• **Work order**
Write out, word for word and with no pictures, each line below from the one containing "Expand the Способ нанесения dropdown" through the one containing "Click the question", both included, and no other line.

• **Source material**
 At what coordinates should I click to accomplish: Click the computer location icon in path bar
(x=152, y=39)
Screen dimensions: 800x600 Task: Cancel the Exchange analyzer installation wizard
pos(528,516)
==
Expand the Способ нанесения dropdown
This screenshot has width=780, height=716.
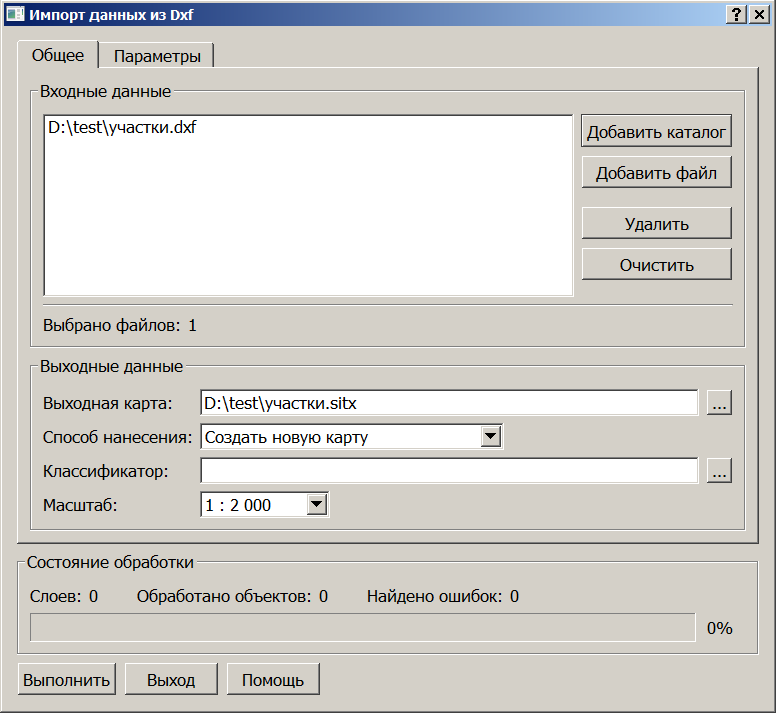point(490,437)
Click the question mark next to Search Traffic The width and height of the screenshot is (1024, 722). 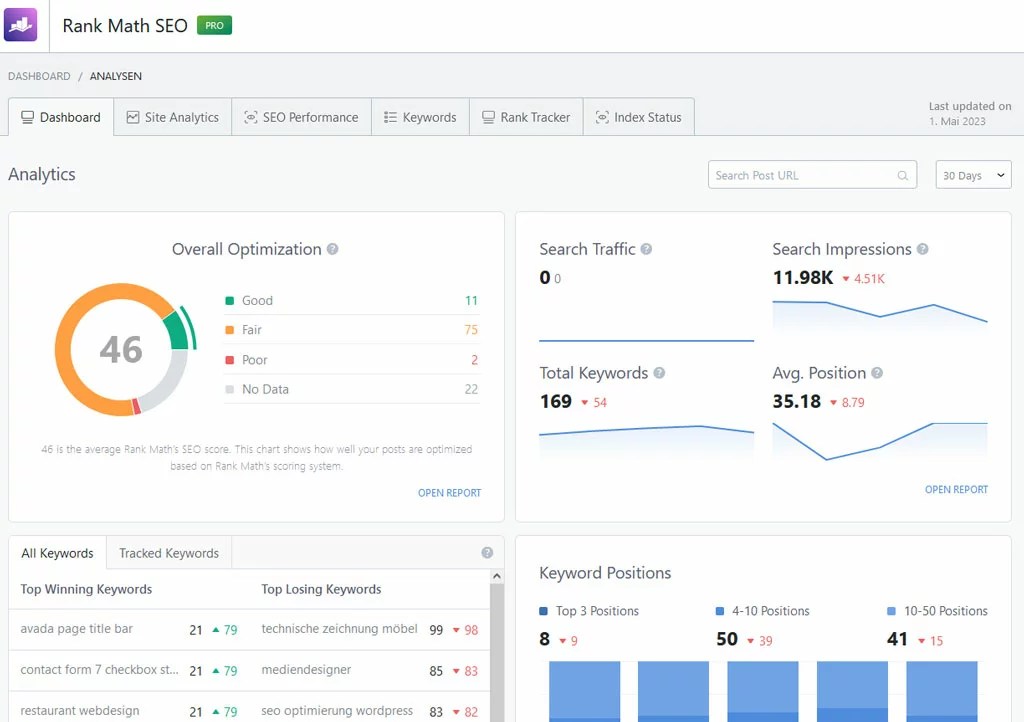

• **Answer to this problem**
Expand the Способ нанесения dropdown
This screenshot has width=780, height=716.
point(490,437)
Click the question mark next to Search Traffic The width and height of the screenshot is (1024, 722). 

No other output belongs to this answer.